Hacker News new | ask | show | jobs
by melanieb421 1243 days ago
Yep, yet another post on AI and the future of content creation.

Looking at it from a different angle - what if AI could search your internal docs, and help you problem-solve? Aka help you exploit past knowledge to inform future decisions?

The hope: GPT will democratize creation, not fill the internet with shitty articles.

5 comments

Democratize creation and filling the internet with shitty articles are synonymous. Not that this is a problem or a particularly scary prospect, bookstores are already filled to the brink with garbage, it's just a game of numbers at this point.

Searching your internal docs is an interesting one, but it's still unclear what this can do that grep can't. The leap forward would be ability to reason autonomously, but we're as far from that as we've ever been.

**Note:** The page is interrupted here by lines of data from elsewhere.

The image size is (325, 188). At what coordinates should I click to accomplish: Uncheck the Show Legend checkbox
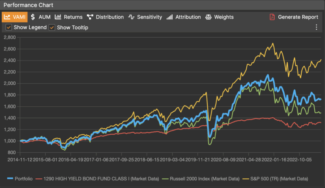(8, 28)
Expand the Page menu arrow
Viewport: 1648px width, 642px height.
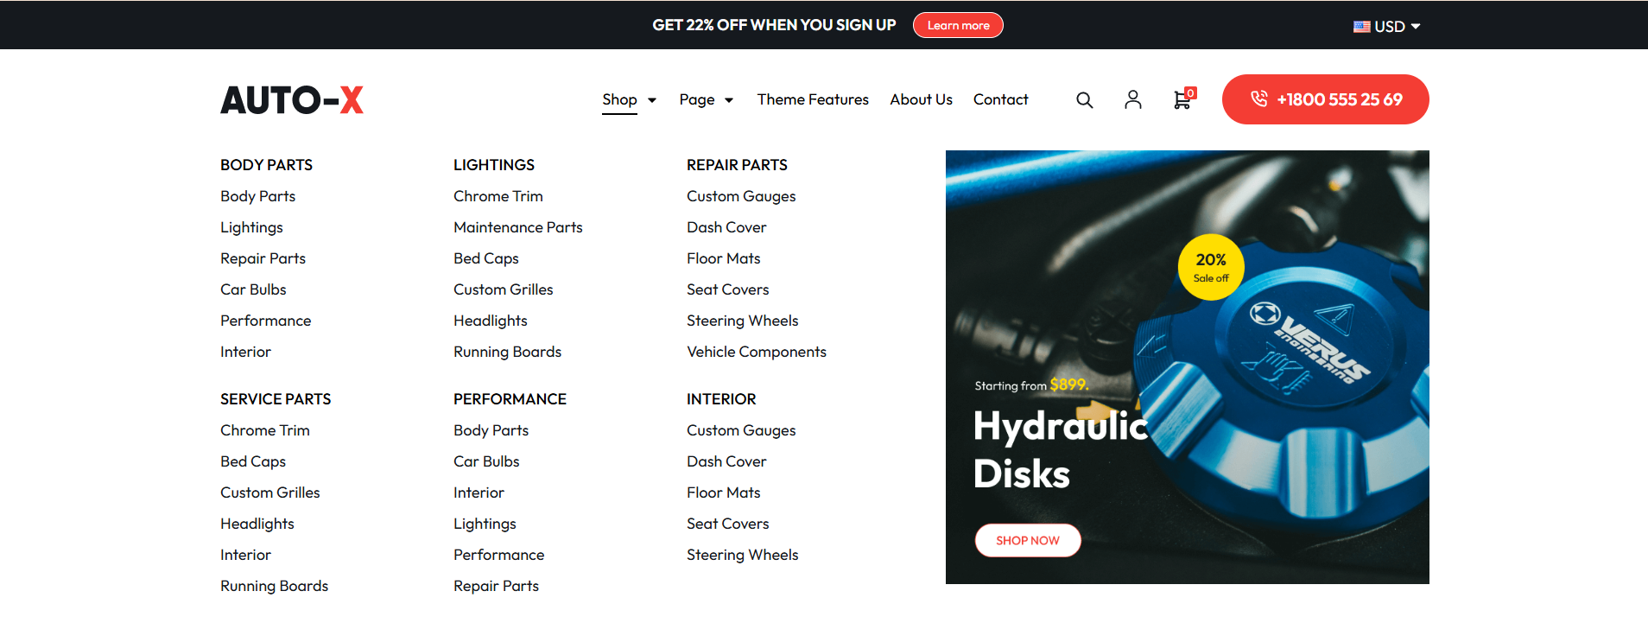coord(729,100)
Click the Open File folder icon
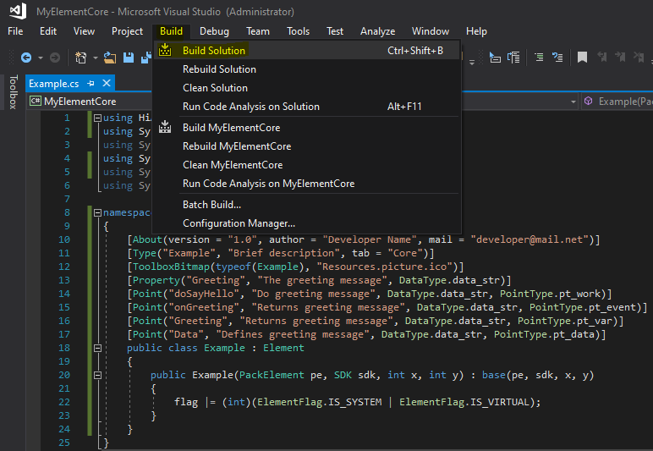The width and height of the screenshot is (653, 451). tap(110, 58)

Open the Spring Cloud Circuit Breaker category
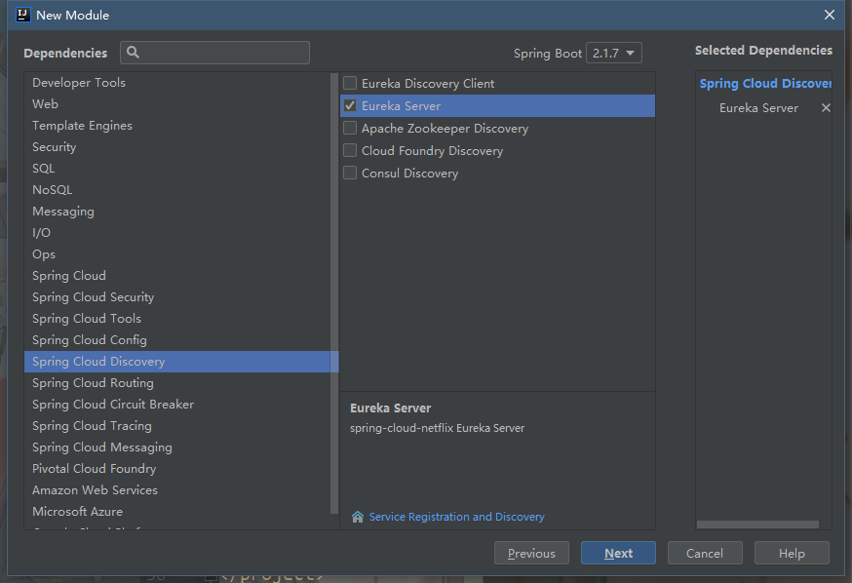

Yep that’s the first great use case I’ve thought of - looking through all the documents in a group and answering a specific question. Also can imagine multi step pipelines driven by answers to previous questions.
Let me give a set of references and get a literature review.
Large Pharma and Life science companies generate huge amounts of documentation around change. They have a huge historical corpus of categorized structured documents that have been reviewed and approved. The quality should be good. Can definitely see a draft document using AI option in the future.
It’s going to be both.

But there definitely is an upside for those who separate writing from communicating.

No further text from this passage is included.